Texte cité
★ ★ ★ ★

SLY & THE FAMILY STONE - THE WOODSTOCK EXPERIENCE (2009)


L'arnaque indispensable

N’eût été le décès de l’ancien beau-fils de Presley, le gros coup de l’été 2009 aurait été la commémoration des 40 ans de Woodstock. Le genre de projet minutieusement préparé par Sony pour rajouter un peu de toile aux parachutes dorés de ses actionnaires. « Take the money and run » comme disait Steve Miller …

5 doubles Cds comprenant les rééditions d’un disque studio de l’époque, plus l’intégralité de la performance de l’artiste à Woodstock. Sont concernés les signatures maison Joplin, Airplane, Johnny Winter, Santana, Sly & The Family Stone. Et si ce genre de machins vous plaît, le coffret avec l’ensemble des 10 Cds.

Woodstock, ce barbecue géant de hippies… Dont on connaît le son (les triple 33 T, les doubles Cds, et tous les titres qui traînent sur des compilations, coffrets, bootlegs, …) et l’image (le film de Wadleigh). Avec quand même quelques moments qui ont marqué leur époque et les générations futures.

Hendrix à l’aube du quatrième jour, devant trente mille rescapés hébétés, qui lacère l’hymne américain à grands coups de Stratocaster. Santana qui se fend d’un « Soul Sacrifice » aussi chaud que le soleil exceptionnellement présent cet après-midi là. Le plombier Joe Cocker, les yeux exorbités, qui invente la air guitar sur « With a little help from my friends ». Alvin Lee qui se fend d’un hallucinant solo sur « I’m going home ».

Comment vouliez-vous qu'ils passent inaperçus ?
Et Sly et sa Famille qui propulsent à grands coups de « I want to take you higher » leur soul-funk psychédélique dans un ailleurs cosmique.

Sly & The Family Stone, justement. Essentiellement un groupe de Noirs. Et des Noirs, à Woodstock, il n’y en avait pas beaucoup, sur scène, et encore moins dans le public, d’après le film. Et j’étais curieux de voir si le show de la Family était du niveau de ce que tout le monde connaissait.

Et bien oui. En cinquante minutes de folie furieuse, Sly et son groupe envoient une grande leçon de musique totale, une scansion rythmée hallucinante et hallucinée. Il me semble que les témoignages live de Sly & The Family Stone ne sont pas très nombreux, et donc cette prestation est indispensable.

Ce soir-là, le sieur Sylvester Stewart et sa famille ont tutoyé les étoiles. Le buzz sera tel que Miles Davis  lui-même poursuivra Sly de ses avances, le suppliant de travailler avec lui. Lequel Sly, trop souvent (toujours ?) « high », n’en aura rien à foutre et jettera même Davis des studios quand il sera lassé de le voir dans ses pattes. Le jazzman, de dépit, se lancera à corps perdu avec McLaughlin et consorts dans ce que l’on appelera jazz-rock, et que quelques malentendants persistent à trouver génial. L’autre Maître de la black music, James Brown, ruminera dans son coin avant de trouver la réponse à Sly qui aligne en ce début des 70’s 45 T et 33 T majestueux. James Brown se sentira tout à coup terriblement vieux et dépassé, il jouera son va-tout dans un sublime coup de poker, virant ses antiques JB’s pour embaucher une troupe funky d’ou émergeront les tignasses afro de Bootsy et Catfish Collins. Une des premières séances de ce groupe donnera la moitié du faux live mais vrai chef-d’oeuvre « Sex Machine ».

★ ★ ★ ★

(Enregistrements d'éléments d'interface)

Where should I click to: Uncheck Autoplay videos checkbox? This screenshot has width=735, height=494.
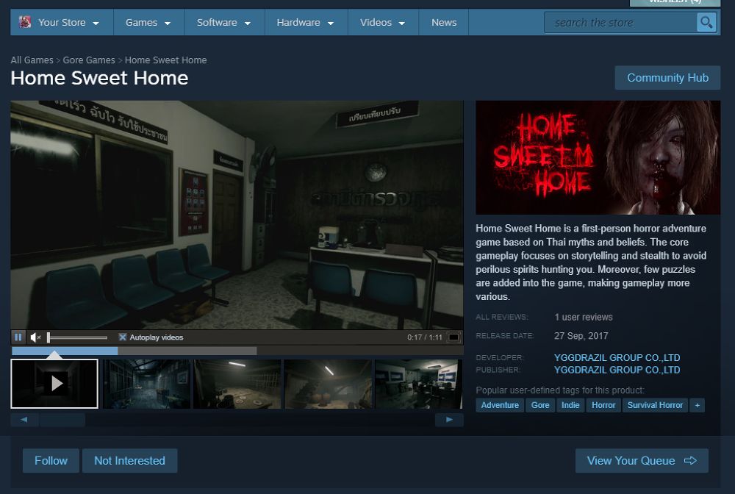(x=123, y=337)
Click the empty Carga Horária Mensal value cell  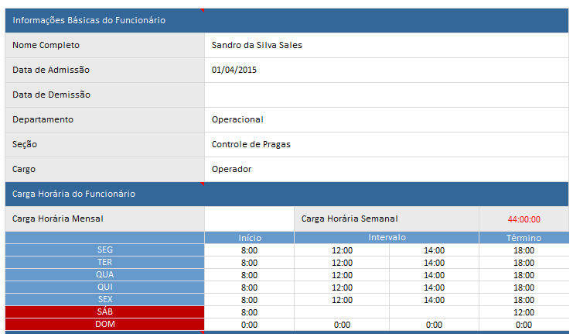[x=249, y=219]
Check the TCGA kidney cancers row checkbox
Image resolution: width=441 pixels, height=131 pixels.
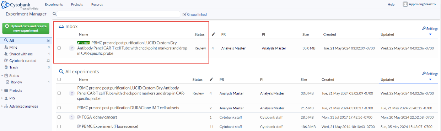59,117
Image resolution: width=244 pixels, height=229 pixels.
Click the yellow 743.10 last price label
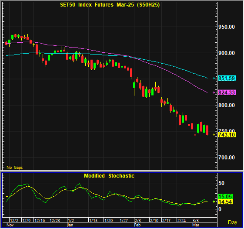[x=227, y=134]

★ ★ ★ ★

Votre tâche
Recopiez fidèlement le passage de la chronique sur Sly & The Family Stone qui va de « Hendrix à l’aube » jusqu'à « un ailleurs cosmique. ». Les lignes ci-dessus proviennent d'une autre source que la chronique sur Sly & The Family Stone.

Le résultat
Hendrix à l’aube du quatrième jour, devant trente mille rescapés hébétés, qui lacère l’hymne américain à grands coups de Stratocaster. Santana qui se fend d’un « Soul Sacrifice » aussi chaud que le soleil exceptionnellement présent cet après-midi là. Le plombier Joe Cocker, les yeux exorbités, qui invente la air guitar sur « With a little help from my friends ». Alvin Lee qui se fend d’un hallucinant solo sur « I’m going home ».

Comment vouliez-vous qu'ils passent inaperçus ?
Et Sly et sa Famille qui propulsent à grands coups de « I want to take you higher » leur soul-funk psychédélique dans un ailleurs cosmique.